— Exercise objective —
An exact transcription of the data below, complete and unaltered, is the expected answer.

(Beginning of Excerpted records)

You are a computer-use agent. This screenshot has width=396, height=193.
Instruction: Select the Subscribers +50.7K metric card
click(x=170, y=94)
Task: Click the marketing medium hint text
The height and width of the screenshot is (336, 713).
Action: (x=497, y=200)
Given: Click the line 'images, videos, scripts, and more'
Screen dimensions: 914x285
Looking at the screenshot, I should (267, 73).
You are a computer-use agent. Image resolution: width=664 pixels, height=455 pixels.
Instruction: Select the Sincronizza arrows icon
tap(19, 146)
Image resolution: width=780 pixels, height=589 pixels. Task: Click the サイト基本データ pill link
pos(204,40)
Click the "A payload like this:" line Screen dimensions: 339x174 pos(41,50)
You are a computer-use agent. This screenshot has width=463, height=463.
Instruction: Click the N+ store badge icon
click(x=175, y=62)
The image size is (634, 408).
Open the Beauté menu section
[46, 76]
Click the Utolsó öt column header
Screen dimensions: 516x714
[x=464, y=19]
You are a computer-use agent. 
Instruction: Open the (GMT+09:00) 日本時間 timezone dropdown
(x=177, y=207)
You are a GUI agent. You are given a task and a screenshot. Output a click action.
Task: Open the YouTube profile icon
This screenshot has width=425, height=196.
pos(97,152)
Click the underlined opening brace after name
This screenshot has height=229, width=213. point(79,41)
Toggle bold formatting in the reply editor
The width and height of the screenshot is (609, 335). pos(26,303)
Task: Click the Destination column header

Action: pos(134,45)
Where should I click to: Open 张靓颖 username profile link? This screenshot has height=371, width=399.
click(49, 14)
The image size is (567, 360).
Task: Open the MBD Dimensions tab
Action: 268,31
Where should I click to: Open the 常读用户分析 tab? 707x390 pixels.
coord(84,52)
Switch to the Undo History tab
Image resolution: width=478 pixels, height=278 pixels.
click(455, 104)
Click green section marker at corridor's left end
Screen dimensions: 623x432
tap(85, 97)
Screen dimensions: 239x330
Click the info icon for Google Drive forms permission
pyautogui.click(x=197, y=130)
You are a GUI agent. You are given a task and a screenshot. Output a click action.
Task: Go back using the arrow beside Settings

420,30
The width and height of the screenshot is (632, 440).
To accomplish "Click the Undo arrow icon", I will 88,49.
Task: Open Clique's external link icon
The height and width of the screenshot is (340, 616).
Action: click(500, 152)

(End of Excerpted records)

— Answer space —
You are a computer-use agent. This screenshot has width=396, height=193.
Instruction: Select the Subscribers +50.7K metric card
click(x=170, y=94)
Task: Click the marketing medium hint text
The height and width of the screenshot is (336, 713).
Action: (x=497, y=200)
Given: Click the line 'images, videos, scripts, and more'
Screen dimensions: 914x285
Looking at the screenshot, I should (267, 73).
You are a computer-use agent. Image resolution: width=664 pixels, height=455 pixels.
Instruction: Select the Sincronizza arrows icon
tap(19, 146)
Image resolution: width=780 pixels, height=589 pixels. Task: Click the サイト基本データ pill link
pos(204,40)
Click the "A payload like this:" line Screen dimensions: 339x174 pos(41,50)
You are a computer-use agent. This screenshot has width=463, height=463.
Instruction: Click the N+ store badge icon
click(x=175, y=62)
The image size is (634, 408).
Open the Beauté menu section
[46, 76]
Click the Utolsó öt column header
Screen dimensions: 516x714
[x=464, y=19]
You are a computer-use agent. 
Instruction: Open the (GMT+09:00) 日本時間 timezone dropdown
(x=177, y=207)
You are a GUI agent. You are given a task and a screenshot. Output a click action.
Task: Open the YouTube profile icon
This screenshot has width=425, height=196.
pos(97,152)
Click the underlined opening brace after name
This screenshot has height=229, width=213. point(79,41)
Toggle bold formatting in the reply editor
The width and height of the screenshot is (609, 335). pos(26,303)
Task: Click the Destination column header

Action: pos(134,45)
Where should I click to: Open 张靓颖 username profile link? This screenshot has height=371, width=399.
click(49, 14)
The image size is (567, 360).
Task: Open the MBD Dimensions tab
Action: 268,31
Where should I click to: Open the 常读用户分析 tab? 707x390 pixels.
coord(84,52)
Switch to the Undo History tab
Image resolution: width=478 pixels, height=278 pixels.
click(455, 104)
Click green section marker at corridor's left end
Screen dimensions: 623x432
tap(85, 97)
Screen dimensions: 239x330
Click the info icon for Google Drive forms permission
pyautogui.click(x=197, y=130)
You are a GUI agent. You are given a task and a screenshot. Output a click action.
Task: Go back using the arrow beside Settings

420,30
The width and height of the screenshot is (632, 440).
To accomplish "Click the Undo arrow icon", I will 88,49.
Task: Open Clique's external link icon
The height and width of the screenshot is (340, 616).
Action: click(500, 152)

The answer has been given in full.